* _The input_
* * * *
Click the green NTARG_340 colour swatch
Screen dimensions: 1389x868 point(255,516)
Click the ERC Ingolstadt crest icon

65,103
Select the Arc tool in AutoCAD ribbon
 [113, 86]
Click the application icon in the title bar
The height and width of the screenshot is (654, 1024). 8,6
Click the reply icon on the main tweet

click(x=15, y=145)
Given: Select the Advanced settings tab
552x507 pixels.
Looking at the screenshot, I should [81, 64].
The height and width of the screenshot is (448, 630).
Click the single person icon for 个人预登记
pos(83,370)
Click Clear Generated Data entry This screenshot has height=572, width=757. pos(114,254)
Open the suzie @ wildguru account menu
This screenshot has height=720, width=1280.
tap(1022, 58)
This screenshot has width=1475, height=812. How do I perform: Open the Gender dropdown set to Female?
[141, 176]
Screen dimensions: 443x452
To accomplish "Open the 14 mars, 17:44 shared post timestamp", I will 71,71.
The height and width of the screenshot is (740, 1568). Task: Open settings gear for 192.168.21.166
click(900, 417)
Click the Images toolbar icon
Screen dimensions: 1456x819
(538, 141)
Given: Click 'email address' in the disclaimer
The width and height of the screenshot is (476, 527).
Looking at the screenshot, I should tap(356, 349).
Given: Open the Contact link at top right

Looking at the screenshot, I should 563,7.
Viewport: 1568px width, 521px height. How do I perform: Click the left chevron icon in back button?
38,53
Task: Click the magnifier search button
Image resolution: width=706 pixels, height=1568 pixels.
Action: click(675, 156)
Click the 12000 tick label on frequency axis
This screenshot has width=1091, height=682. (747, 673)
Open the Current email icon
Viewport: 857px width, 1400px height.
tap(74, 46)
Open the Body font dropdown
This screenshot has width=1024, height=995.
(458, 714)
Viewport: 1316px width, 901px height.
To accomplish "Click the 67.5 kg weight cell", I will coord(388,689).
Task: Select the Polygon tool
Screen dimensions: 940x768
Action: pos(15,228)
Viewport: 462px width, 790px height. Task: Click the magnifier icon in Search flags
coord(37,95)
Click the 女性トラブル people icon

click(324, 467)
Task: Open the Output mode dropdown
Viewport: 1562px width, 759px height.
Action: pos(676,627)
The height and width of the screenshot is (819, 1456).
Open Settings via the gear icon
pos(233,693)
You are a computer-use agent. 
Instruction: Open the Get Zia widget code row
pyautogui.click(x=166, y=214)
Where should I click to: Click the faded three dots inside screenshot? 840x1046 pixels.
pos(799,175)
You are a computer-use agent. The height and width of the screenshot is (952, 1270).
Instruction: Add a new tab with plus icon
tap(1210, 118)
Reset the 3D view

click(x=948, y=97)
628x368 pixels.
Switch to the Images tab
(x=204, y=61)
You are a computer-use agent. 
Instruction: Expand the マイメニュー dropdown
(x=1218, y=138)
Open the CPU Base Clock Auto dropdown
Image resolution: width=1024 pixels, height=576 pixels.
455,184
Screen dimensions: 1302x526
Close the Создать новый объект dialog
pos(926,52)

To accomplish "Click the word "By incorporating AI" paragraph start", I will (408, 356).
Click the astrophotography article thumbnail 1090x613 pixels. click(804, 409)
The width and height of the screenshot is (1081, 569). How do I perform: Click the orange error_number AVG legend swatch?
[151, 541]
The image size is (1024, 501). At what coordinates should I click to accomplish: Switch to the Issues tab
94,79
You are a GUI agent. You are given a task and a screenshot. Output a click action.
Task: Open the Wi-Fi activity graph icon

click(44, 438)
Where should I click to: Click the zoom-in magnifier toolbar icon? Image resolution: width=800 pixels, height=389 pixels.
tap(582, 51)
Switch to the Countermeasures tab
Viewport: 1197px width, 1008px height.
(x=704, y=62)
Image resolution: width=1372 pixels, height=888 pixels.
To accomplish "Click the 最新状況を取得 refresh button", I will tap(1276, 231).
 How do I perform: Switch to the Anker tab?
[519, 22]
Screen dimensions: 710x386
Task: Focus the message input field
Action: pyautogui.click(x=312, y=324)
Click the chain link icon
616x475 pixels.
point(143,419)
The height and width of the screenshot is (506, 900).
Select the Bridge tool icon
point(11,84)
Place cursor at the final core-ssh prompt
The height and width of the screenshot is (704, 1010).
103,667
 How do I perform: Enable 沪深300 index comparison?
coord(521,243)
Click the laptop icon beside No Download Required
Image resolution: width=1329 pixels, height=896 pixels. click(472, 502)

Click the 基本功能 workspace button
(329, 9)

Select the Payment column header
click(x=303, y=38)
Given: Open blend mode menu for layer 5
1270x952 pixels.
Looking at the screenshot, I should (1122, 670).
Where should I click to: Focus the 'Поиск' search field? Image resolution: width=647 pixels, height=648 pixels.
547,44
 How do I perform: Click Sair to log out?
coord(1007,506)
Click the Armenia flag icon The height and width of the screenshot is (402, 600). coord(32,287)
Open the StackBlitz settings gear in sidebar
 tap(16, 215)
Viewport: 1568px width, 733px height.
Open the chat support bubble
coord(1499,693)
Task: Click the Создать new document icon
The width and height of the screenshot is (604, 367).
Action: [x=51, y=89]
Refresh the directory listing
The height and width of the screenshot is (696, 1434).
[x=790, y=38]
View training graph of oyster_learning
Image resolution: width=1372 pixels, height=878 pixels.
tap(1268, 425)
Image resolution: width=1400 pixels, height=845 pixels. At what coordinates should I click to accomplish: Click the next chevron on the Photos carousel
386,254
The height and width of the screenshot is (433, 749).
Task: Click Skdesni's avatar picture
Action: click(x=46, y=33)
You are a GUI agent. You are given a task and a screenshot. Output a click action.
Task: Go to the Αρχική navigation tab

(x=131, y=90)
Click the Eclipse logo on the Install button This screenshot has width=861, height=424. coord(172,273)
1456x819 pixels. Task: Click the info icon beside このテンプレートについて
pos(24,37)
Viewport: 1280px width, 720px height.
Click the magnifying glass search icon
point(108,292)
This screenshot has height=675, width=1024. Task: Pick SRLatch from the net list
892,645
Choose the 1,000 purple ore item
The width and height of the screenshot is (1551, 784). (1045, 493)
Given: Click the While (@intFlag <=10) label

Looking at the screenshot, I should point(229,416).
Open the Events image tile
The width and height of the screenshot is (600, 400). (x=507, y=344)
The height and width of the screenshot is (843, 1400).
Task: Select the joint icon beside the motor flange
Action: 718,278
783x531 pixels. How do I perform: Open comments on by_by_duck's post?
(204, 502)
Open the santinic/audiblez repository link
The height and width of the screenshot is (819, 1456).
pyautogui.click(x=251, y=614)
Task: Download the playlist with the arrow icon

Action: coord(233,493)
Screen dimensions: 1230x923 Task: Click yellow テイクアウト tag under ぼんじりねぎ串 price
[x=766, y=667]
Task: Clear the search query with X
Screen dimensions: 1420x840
* * * *
* _Your task_
Lay out every line of the records above as a Markdown table with the columns Row and Line, numbering the rows in order and skipping blank lines.

* _Output of the task_
| Row | Line |
|---|---|
| 1 | Click the green NTARG_340 colour swatch |
| 2 | Screen dimensions: 1389x868 point(255,516) |
| 3 | Click the ERC Ingolstadt crest icon |
| 4 | 65,103 |
| 5 | Select the Arc tool in AutoCAD ribbon |
| 6 |  [113, 86] |
| 7 | Click the application icon in the title bar |
| 8 | The height and width of the screenshot is (654, 1024). 8,6 |
| 9 | Click the reply icon on the main tweet |
| 10 | click(x=15, y=145) |
| 11 | Given: Select the Advanced settings tab |
| 12 | 552x507 pixels. |
| 13 | Looking at the screenshot, I should [81, 64]. |
| 14 | The height and width of the screenshot is (448, 630). |
| 15 | Click the single person icon for 个人预登记 |
| 16 | pos(83,370) |
| 17 | Click Clear Generated Data entry This screenshot has height=572, width=757. pos(114,254) |
| 18 | Open the suzie @ wildguru account menu |
| 19 | This screenshot has height=720, width=1280. |
| 20 | tap(1022, 58) |
| 21 | This screenshot has width=1475, height=812. How do I perform: Open the Gender dropdown set to Female? |
| 22 | [141, 176] |
| 23 | Screen dimensions: 443x452 |
| 24 | To accomplish "Open the 14 mars, 17:44 shared post timestamp", I will 71,71. |
| 25 | The height and width of the screenshot is (740, 1568). Task: Open settings gear for 192.168.21.166 |
| 26 | click(900, 417) |
| 27 | Click the Images toolbar icon |
| 28 | Screen dimensions: 1456x819 |
| 29 | (538, 141) |
| 30 | Given: Click 'email address' in the disclaimer |
| 31 | The width and height of the screenshot is (476, 527). |
| 32 | Looking at the screenshot, I should tap(356, 349). |
| 33 | Given: Open the Contact link at top right |
| 34 | Looking at the screenshot, I should 563,7. |
| 35 | Viewport: 1568px width, 521px height. How do I perform: Click the left chevron icon in back button? |
| 36 | 38,53 |
| 37 | Task: Click the magnifier search button |
| 38 | Image resolution: width=706 pixels, height=1568 pixels. |
| 39 | Action: click(675, 156) |
| 40 | Click the 12000 tick label on frequency axis |
| 41 | This screenshot has width=1091, height=682. (747, 673) |
| 42 | Open the Current email icon |
| 43 | Viewport: 857px width, 1400px height. |
| 44 | tap(74, 46) |
| 45 | Open the Body font dropdown |
| 46 | This screenshot has width=1024, height=995. |
| 47 | (458, 714) |
| 48 | Viewport: 1316px width, 901px height. |
| 49 | To accomplish "Click the 67.5 kg weight cell", I will coord(388,689). |
| 50 | Task: Select the Polygon tool |
| 51 | Screen dimensions: 940x768 |
| 52 | Action: pos(15,228) |
| 53 | Viewport: 462px width, 790px height. Task: Click the magnifier icon in Search flags |
| 54 | coord(37,95) |
| 55 | Click the 女性トラブル people icon |
| 56 | click(324, 467) |
| 57 | Task: Open the Output mode dropdown |
| 58 | Viewport: 1562px width, 759px height. |
| 59 | Action: pos(676,627) |
| 60 | The height and width of the screenshot is (819, 1456). |
| 61 | Open Settings via the gear icon |
| 62 | pos(233,693) |
| 63 | You are a computer-use agent.  |
| 64 | Instruction: Open the Get Zia widget code row |
| 65 | pyautogui.click(x=166, y=214) |
| 66 | Where should I click to: Click the faded three dots inside screenshot? 840x1046 pixels. |
| 67 | pos(799,175) |
| 68 | You are a computer-use agent. The height and width of the screenshot is (952, 1270). |
| 69 | Instruction: Add a new tab with plus icon |
| 70 | tap(1210, 118) |
| 71 | Reset the 3D view |
| 72 | click(x=948, y=97) |
| 73 | 628x368 pixels. |
| 74 | Switch to the Images tab |
| 75 | (x=204, y=61) |
| 76 | You are a computer-use agent.  |
| 77 | Instruction: Expand the マイメニュー dropdown |
| 78 | (x=1218, y=138) |
| 79 | Open the CPU Base Clock Auto dropdown |
| 80 | Image resolution: width=1024 pixels, height=576 pixels. |
| 81 | 455,184 |
| 82 | Screen dimensions: 1302x526 |
| 83 | Close the Создать новый объект dialog |
| 84 | pos(926,52) |
| 85 | To accomplish "Click the word "By incorporating AI" paragraph start", I will (408, 356). |
| 86 | Click the astrophotography article thumbnail 1090x613 pixels. click(804, 409) |
| 87 | The width and height of the screenshot is (1081, 569). How do I perform: Click the orange error_number AVG legend swatch? |
| 88 | [151, 541] |
| 89 | The image size is (1024, 501). At what coordinates should I click to accomplish: Switch to the Issues tab |
| 90 | 94,79 |
| 91 | You are a GUI agent. You are given a task and a screenshot. Output a click action. |
| 92 | Task: Open the Wi-Fi activity graph icon |
| 93 | click(44, 438) |
| 94 | Where should I click to: Click the zoom-in magnifier toolbar icon? Image resolution: width=800 pixels, height=389 pixels. |
| 95 | tap(582, 51) |
| 96 | Switch to the Countermeasures tab |
| 97 | Viewport: 1197px width, 1008px height. |
| 98 | (x=704, y=62) |
| 99 | Image resolution: width=1372 pixels, height=888 pixels. |
| 100 | To accomplish "Click the 最新状況を取得 refresh button", I will tap(1276, 231). |
| 101 |  How do I perform: Switch to the Anker tab? |
| 102 | [519, 22] |
| 103 | Screen dimensions: 710x386 |
| 104 | Task: Focus the message input field |
| 105 | Action: pyautogui.click(x=312, y=324) |
| 106 | Click the chain link icon |
| 107 | 616x475 pixels. |
| 108 | point(143,419) |
| 109 | The height and width of the screenshot is (506, 900). |
| 110 | Select the Bridge tool icon |
| 111 | point(11,84) |
| 112 | Place cursor at the final core-ssh prompt |
| 113 | The height and width of the screenshot is (704, 1010). |
| 114 | 103,667 |
| 115 |  How do I perform: Enable 沪深300 index comparison? |
| 116 | coord(521,243) |
| 117 | Click the laptop icon beside No Download Required |
| 118 | Image resolution: width=1329 pixels, height=896 pixels. click(472, 502) |
| 119 | Click the 基本功能 workspace button |
| 120 | (329, 9) |
| 121 | Select the Payment column header |
| 122 | click(x=303, y=38) |
| 123 | Given: Open blend mode menu for layer 5 |
| 124 | 1270x952 pixels. |
| 125 | Looking at the screenshot, I should (1122, 670). |
| 126 | Where should I click to: Focus the 'Поиск' search field? Image resolution: width=647 pixels, height=648 pixels. |
| 127 | 547,44 |
| 128 |  How do I perform: Click Sair to log out? |
| 129 | coord(1007,506) |
| 130 | Click the Armenia flag icon The height and width of the screenshot is (402, 600). coord(32,287) |
| 131 | Open the StackBlitz settings gear in sidebar |
| 132 |  tap(16, 215) |
| 133 | Viewport: 1568px width, 733px height. |
| 134 | Open the chat support bubble |
| 135 | coord(1499,693) |
| 136 | Task: Click the Создать new document icon |
| 137 | The width and height of the screenshot is (604, 367). |
| 138 | Action: [x=51, y=89] |
| 139 | Refresh the directory listing |
| 140 | The height and width of the screenshot is (696, 1434). |
| 141 | [x=790, y=38] |
| 142 | View training graph of oyster_learning |
| 143 | Image resolution: width=1372 pixels, height=878 pixels. |
| 144 | tap(1268, 425) |
| 145 | Image resolution: width=1400 pixels, height=845 pixels. At what coordinates should I click to accomplish: Click the next chevron on the Photos carousel |
| 146 | 386,254 |
| 147 | The height and width of the screenshot is (433, 749). |
| 148 | Task: Click Skdesni's avatar picture |
| 149 | Action: click(x=46, y=33) |
| 150 | You are a GUI agent. You are given a task and a screenshot. Output a click action. |
| 151 | Task: Go to the Αρχική navigation tab |
| 152 | (x=131, y=90) |
| 153 | Click the Eclipse logo on the Install button This screenshot has width=861, height=424. coord(172,273) |
| 154 | 1456x819 pixels. Task: Click the info icon beside このテンプレートについて |
| 155 | pos(24,37) |
| 156 | Viewport: 1280px width, 720px height. |
| 157 | Click the magnifying glass search icon |
| 158 | point(108,292) |
| 159 | This screenshot has height=675, width=1024. Task: Pick SRLatch from the net list |
| 160 | 892,645 |
| 161 | Choose the 1,000 purple ore item |
| 162 | The width and height of the screenshot is (1551, 784). (1045, 493) |
| 163 | Given: Click the While (@intFlag <=10) label |
| 164 | Looking at the screenshot, I should point(229,416). |
| 165 | Open the Events image tile |
| 166 | The width and height of the screenshot is (600, 400). (x=507, y=344) |
| 167 | The height and width of the screenshot is (843, 1400). |
| 168 | Task: Select the joint icon beside the motor flange |
| 169 | Action: 718,278 |
| 170 | 783x531 pixels. How do I perform: Open comments on by_by_duck's post? |
| 171 | (204, 502) |
| 172 | Open the santinic/audiblez repository link |
| 173 | The height and width of the screenshot is (819, 1456). |
| 174 | pyautogui.click(x=251, y=614) |
| 175 | Task: Download the playlist with the arrow icon |
| 176 | Action: coord(233,493) |
| 177 | Screen dimensions: 1230x923 Task: Click yellow テイクアウト tag under ぼんじりねぎ串 price |
| 178 | [x=766, y=667] |
| 179 | Task: Clear the search query with X |
| 180 | Screen dimensions: 1420x840 |